Eric Sutton

Profile
- Position: Cornerback

Personal information
- Born: October 24, 1972 (age 53) Torrance, California, U.S.
- Listed height: 5 ft 10 in (1.78 m)
- Listed weight: 170 lb (77 kg)

Career information
- College: San Diego State

Career history
- 1995–1996: Washington Redskins
- 1997: Philadelphia Eagles*
- 1997–1998: Saskatchewan Roughriders
- 1999: Oakland Raiders*
- 1999: Saskatchewan Roughriders
- 1999–2000: Calgary Stampeders
- * Offseason and/or practice squad member only
- Stats at Pro Football Reference

= Eric Sutton =

American football player (born 1972)

Eric Dontay Sutton (born October 24, 1972) is a former professional gridiron football defensive back in the National Football League (NFL) for the Washington Redskins and in the Canadian Football League (CFL) for the Saskatchewan Roughriders and Calgary Stampeders. He was also a member of the Philadelphia Eagles (NFL) and Oakland Raiders (NFL).

==College career==
Sutton played college football for the San Diego State Aztecs from 1991 to 1994.

==Professional career==
===National Football League===
Sutton signed with the Washington Redskins as an undrafted free agent in 1995 and spent the 1995 season on the practice roster. He played in four games in 1996 while also spending time on the practice roster.

===Philadelphia Eagles===
Sutton signed with the Philadelphia Eagles in 1997, but was released at the end of training camp.

===Saskatchewan Roughriders===
Sutton signed with the Saskatchewan Roughriders in September, 1997 where he played and started in six regular season games at cornerback and recorded 18 defensive tackles and two interceptions. He also played in three post-season games, including the 85th Grey Cup where he had three defensive tackles in the loss to the Toronto Argonauts. In 1998, he started all 18 regular season games where he had 53 defensive tackles and one interception.

===Oakland Raiders===
In 1999, Sutton was signed by the Oakland Raiders, but was released and did not play for the team.

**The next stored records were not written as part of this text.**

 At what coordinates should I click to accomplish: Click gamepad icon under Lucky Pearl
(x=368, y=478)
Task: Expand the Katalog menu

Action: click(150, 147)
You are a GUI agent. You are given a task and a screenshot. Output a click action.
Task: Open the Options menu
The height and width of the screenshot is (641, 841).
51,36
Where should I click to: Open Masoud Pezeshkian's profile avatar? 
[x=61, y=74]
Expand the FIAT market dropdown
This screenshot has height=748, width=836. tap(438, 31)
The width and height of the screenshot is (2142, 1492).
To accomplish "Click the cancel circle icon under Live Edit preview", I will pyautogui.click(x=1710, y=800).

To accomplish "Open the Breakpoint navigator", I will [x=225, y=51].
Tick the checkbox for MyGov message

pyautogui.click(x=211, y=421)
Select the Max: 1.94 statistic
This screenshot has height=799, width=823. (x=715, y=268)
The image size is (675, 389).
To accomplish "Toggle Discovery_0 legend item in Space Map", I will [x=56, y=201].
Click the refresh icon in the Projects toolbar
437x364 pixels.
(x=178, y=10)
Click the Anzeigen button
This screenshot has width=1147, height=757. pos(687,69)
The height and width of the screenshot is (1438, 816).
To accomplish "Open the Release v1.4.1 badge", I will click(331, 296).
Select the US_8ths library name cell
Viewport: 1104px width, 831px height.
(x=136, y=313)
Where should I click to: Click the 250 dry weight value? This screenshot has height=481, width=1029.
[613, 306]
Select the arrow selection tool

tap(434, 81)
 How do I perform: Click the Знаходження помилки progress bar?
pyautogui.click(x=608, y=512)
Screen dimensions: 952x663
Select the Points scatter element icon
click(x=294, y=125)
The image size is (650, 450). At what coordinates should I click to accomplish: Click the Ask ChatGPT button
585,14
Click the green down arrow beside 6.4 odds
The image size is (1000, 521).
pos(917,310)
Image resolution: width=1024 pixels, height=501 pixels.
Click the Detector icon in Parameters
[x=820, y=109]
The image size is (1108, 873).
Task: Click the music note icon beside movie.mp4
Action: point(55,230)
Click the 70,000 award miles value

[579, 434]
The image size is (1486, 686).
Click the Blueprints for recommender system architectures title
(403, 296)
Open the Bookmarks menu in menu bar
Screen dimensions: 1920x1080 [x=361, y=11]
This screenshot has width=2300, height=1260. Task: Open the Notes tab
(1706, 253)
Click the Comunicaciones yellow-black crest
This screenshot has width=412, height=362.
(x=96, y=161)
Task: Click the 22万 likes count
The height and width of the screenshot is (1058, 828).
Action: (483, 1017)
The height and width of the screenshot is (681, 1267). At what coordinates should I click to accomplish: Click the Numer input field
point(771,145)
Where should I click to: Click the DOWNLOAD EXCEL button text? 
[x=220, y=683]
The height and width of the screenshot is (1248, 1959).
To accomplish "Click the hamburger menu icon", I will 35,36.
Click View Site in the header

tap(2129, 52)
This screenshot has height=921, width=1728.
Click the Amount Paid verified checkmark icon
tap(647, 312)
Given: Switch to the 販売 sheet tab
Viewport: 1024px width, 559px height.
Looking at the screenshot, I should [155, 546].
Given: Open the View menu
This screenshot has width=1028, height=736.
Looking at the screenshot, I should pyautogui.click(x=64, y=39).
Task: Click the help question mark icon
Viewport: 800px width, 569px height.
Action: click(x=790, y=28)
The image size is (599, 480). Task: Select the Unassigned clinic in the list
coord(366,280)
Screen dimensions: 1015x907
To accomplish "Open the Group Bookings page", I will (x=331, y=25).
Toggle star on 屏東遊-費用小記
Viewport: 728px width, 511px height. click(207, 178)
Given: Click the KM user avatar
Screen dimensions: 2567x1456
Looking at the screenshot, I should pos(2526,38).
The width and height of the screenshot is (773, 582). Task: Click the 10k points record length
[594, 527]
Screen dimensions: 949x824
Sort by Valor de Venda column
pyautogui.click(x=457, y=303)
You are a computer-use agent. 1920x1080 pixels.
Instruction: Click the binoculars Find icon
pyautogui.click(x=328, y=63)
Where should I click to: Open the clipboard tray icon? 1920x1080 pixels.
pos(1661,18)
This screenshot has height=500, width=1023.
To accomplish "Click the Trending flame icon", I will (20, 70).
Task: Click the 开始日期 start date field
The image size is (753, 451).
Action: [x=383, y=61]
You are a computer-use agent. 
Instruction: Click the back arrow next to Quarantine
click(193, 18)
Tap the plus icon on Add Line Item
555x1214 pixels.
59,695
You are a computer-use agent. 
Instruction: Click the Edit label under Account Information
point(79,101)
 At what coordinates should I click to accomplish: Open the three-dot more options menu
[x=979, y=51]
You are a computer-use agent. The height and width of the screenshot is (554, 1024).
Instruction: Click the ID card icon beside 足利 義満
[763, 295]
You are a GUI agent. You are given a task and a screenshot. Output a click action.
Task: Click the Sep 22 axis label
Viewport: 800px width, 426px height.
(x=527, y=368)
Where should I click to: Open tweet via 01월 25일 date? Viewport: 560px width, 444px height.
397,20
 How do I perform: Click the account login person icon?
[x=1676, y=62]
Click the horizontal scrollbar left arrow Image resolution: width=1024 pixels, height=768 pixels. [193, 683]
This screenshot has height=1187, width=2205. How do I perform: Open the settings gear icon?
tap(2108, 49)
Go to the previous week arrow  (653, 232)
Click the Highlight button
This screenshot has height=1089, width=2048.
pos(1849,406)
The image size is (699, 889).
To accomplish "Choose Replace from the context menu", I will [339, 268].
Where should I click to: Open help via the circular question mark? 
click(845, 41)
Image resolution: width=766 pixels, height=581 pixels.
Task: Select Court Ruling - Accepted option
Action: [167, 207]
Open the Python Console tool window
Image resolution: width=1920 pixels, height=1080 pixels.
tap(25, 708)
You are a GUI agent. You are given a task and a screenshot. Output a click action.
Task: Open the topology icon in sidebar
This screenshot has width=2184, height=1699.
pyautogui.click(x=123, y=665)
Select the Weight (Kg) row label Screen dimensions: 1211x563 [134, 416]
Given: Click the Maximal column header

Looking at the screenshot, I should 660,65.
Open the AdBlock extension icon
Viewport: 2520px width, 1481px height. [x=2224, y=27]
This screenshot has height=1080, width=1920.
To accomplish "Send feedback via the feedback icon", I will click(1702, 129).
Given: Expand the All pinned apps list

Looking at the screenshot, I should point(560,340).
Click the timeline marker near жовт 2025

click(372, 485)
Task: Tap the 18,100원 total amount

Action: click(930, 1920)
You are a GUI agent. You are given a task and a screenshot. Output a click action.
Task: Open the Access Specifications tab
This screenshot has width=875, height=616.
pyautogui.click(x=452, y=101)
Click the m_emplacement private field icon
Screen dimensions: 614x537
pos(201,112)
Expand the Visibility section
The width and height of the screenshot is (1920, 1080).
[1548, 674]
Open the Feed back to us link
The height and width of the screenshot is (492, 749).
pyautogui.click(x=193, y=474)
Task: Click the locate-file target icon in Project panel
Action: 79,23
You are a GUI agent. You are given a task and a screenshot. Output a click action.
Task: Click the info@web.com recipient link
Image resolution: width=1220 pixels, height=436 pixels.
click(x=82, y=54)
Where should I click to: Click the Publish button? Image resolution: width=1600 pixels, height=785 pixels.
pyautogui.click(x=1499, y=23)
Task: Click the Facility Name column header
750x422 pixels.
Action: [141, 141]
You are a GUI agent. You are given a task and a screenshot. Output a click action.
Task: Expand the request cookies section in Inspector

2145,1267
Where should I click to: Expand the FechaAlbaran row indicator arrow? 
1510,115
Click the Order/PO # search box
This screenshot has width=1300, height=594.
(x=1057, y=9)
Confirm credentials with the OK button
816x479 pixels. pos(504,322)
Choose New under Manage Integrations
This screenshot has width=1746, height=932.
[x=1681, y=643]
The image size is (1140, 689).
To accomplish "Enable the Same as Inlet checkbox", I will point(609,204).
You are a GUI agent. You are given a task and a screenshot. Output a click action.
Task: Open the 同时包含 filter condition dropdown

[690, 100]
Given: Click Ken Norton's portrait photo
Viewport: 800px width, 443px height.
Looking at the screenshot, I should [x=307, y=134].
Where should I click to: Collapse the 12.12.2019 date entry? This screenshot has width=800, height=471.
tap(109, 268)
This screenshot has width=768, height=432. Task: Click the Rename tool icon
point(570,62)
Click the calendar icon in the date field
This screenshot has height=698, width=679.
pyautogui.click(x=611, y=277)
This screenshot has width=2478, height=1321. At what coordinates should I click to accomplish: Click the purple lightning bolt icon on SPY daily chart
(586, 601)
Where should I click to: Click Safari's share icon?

===Saskatchewan Roughriders (II)===
Sutton re-joined the Saskatchewan Roughriders in 1999 where he started in three games and recorded eight defensive tackles. However, he was released on July 29, 1999.

===Calgary Stampeders===
On August 16, 1999, Sutton signed a practice roster agreement with the Calgary Stampeders. Over the 1999 and 2000 seasons, he played in 18 regular season games where he had 31 defensive tackles and 11 special teams tackles.

==Personal life==
Sutton's son, also named Eric, was born in Regina, Saskatchewan while Sutton played for the Saskatchewan Roughriders. His son also plays professional football as a defensive back in the Canadian Football League. Following his retirement from his football career, Sutton worked for Walmart as an Asset Protection Manager.